Before the oil price collapse in 2015, the company team of software programmers and drilling engineers realized that the more features they built, the more the reports were customizable to oilfield service industries. With the help of their first drilling fluids client, the team built out an entire mud reporting system. Mudworks as we see it today was developed at this time. Then the crash happened and MudWorks sat dormant with the one client faithfully planning, reporting and collecting precious data. When the industry started picking back up, MudWorks added more companies and have found that each one has slightly different needs. We’re proud of the fact that we can react, create, and program to satisfy each one, whether their work is in the Western US, the Bakken, Eagle Ford, Off-Shore Europe or the Middle East.

As the week of planning went by, their office slowly started to fill in with new members who all had input., The office manager, wanted to know how the software would communicate with her accounting software. The Efficiency Specialist kept adding KPI’s he’d like to see and the Field Coordinator had ideas for more complex equations for the field. With a fleshed-out inventory management system and new batch of data trends and analytics to program into MudWorks I left the office ready to carry the torch back to the software programmers.

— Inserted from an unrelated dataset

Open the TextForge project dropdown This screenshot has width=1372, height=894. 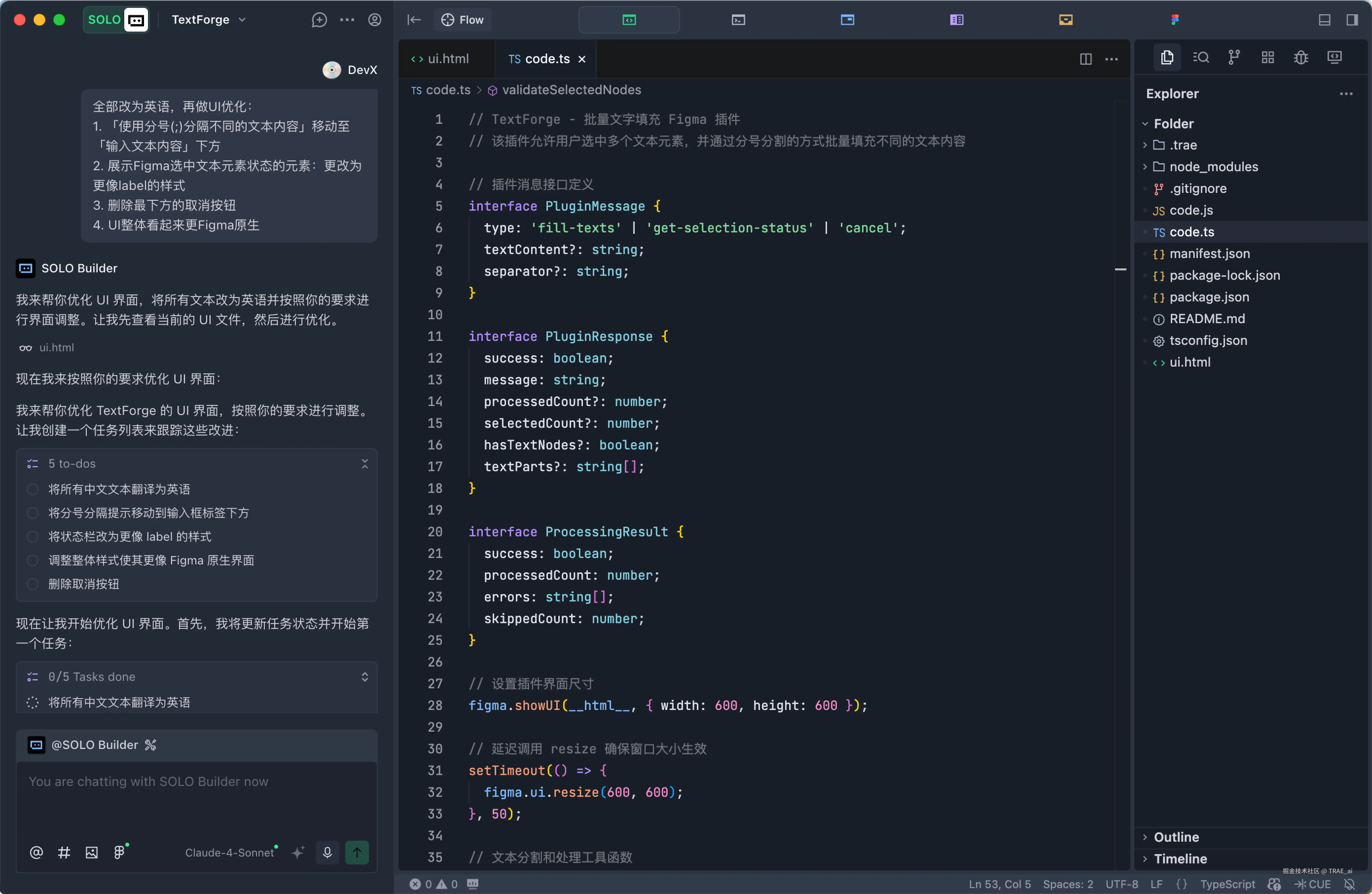(209, 19)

This year MudWorks is excited about finding the right drilling fluids companies, engineers, and geologists to help us develop analytics tools that will really make a difference on the bottom line. In this uncertain market, we believe real innovation is going to take place by mining and harnessing big data rather than developing new methods for field applications. It will be about making informed decisions and performing a close reading of batches of wells in given fields. We are also excited about exploring the benefits to the geothermal industry. What are their pain points and how can we customize our existing reports to tailor towards geothermal applications? A great cloud-based software system should always be evolving and never be finished which is what our team of programmers is prepared to do for this coming year.